Reshaping the economy
The presidency is attempting to reshape the economy from its traditional reliance on fish and peanut exports to an embrace of industrial development based around foreign direct investment.
To achieve this, Senegal will need to rapidly improve its business climate, which remains lacklustre based on its performance in the World Bank’s Doing Business index.
The country sits at a lowly 141 in 2019, and while that is an improvement on 178 out of 190 in 2012, it still remains well short of some of its peers on the continent.
A more competitive business environment remains essential for planned infrastructure growth, with electricity, transportation and the private sector’s access to finance all areas in need of major reform.
Tax incentives are also needed to further woo investors, according to Smuts.
“Tax procedures should also become more efficient and taxes should be lower in certain areas [such as special economic zones] to incentivise investment,” she says.
While billboards lining the streets of Dakar remind the electorate of Sall’s plans for an “emerging Senegal,” talk on the street focuses on a string of major oil and gas discoveries off its coast, which the government hopes will make Senegal an oil exporter in the coming years.
With production of gas expected to start as early as 2021, and oil expected to follow in 2022, Senegal hopes to receive more than $30bn – three times its 2018 public debt stock – over the next 30 years, according to state-run oil company Petrosen.
Optimism has been further heightened by the president’s background as a geological engineer and former director-general of Petrosen.
Plans have been drawn up to ration the amount of oil and gas revenue available for immediate public spending, with proceeds intended to be invested in a sovereign wealth fund.

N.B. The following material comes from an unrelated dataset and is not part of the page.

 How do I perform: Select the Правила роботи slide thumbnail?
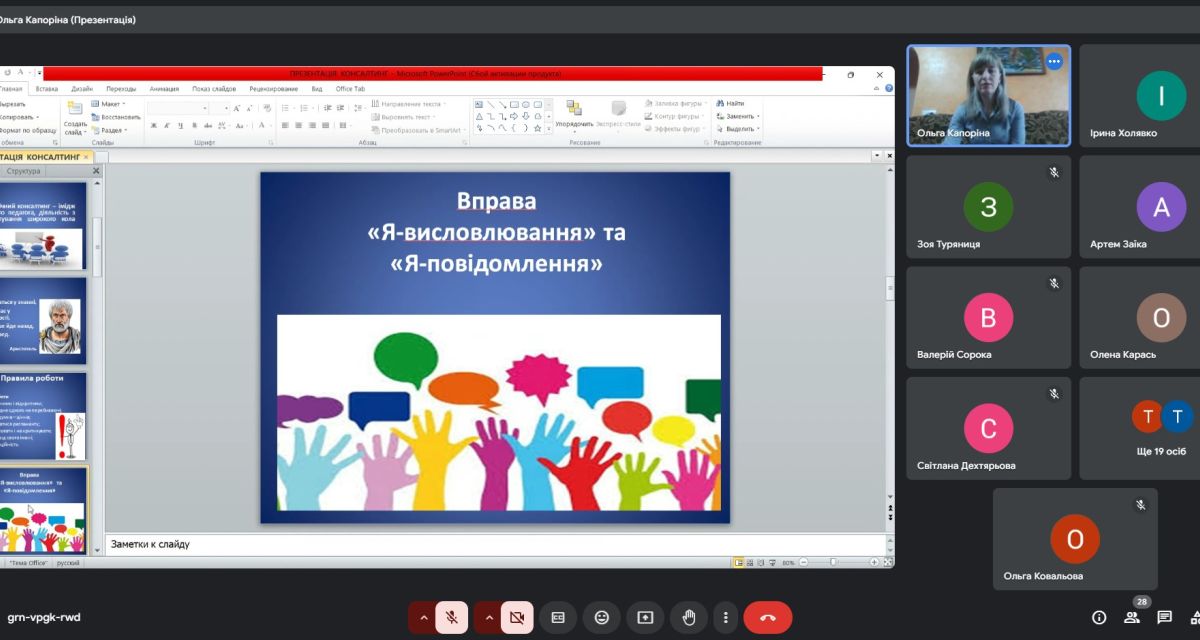point(44,414)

But there are those who are sceptical of what Senegal’s oil revenues may bring.
“My biggest concern” says Elimane Haby Kane, founder of the pan-African think-tank LEGS-Africa, “is my fear for popular disillusionment in five years’ time, when it turns out that the result is very far from the expectations raised by the recent discovery of oil and gas”.

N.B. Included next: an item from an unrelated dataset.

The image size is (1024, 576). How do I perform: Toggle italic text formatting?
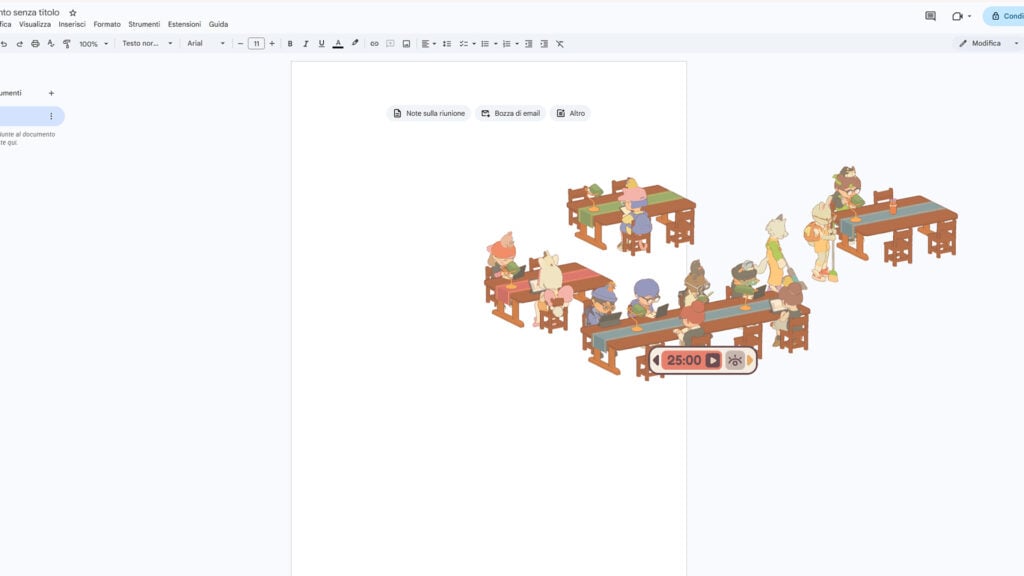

Senegal has a young population with a median age of 18.4 years, and how Sall manages their expectations may prove crucial.
“The young need jobs and they can’t eat concrete,” says Kane.
Aside from inflated economic expectations, Sall will also have to navigate the political fallout provoked by the barring of two opposition leaders from the poll.
Khalifa Sall, a former mayor of Dakar who is not related to the president, and Karim Wade, the son of former President Abdoulaye Wade, were jailed for graft and corruption in 2018 and 2015 respectively, and subsequently barred from running by the Constitutional Court.
As a result, neither the Socialist Party nor the Senegalese Democratic Party, both major forces in the country’s political landscape since independence, fielded presidential candidates.
Idrissa Seck, a former prime minister who came second with 21% of the votes, criticised the government in remarks quoted by the BBC:
“It is clear that the incumbent candidate has confiscated the will of the Senegalese people and will be alone to face the consequences before the people and before history.”
Sall’s government denies foul play or manipulation.
“Whether it is rumour or because of the political situation, some people have come to believe that our judicial situation is not reliable, because it is being controlled by the government,” says Ousmane Sène, director of the Dakar-based West African Research Centre.
Further discussions and dialogue between the president and opposition leaders are required to heal the rift, according to Sène, who points to the potential for street protests.
Yet there is a feeling that events have already moved on as the government pursues its economic plans.
The president “will likely be preoccupied with negotiating and welcoming international partners to increase further foreign investment,” he says.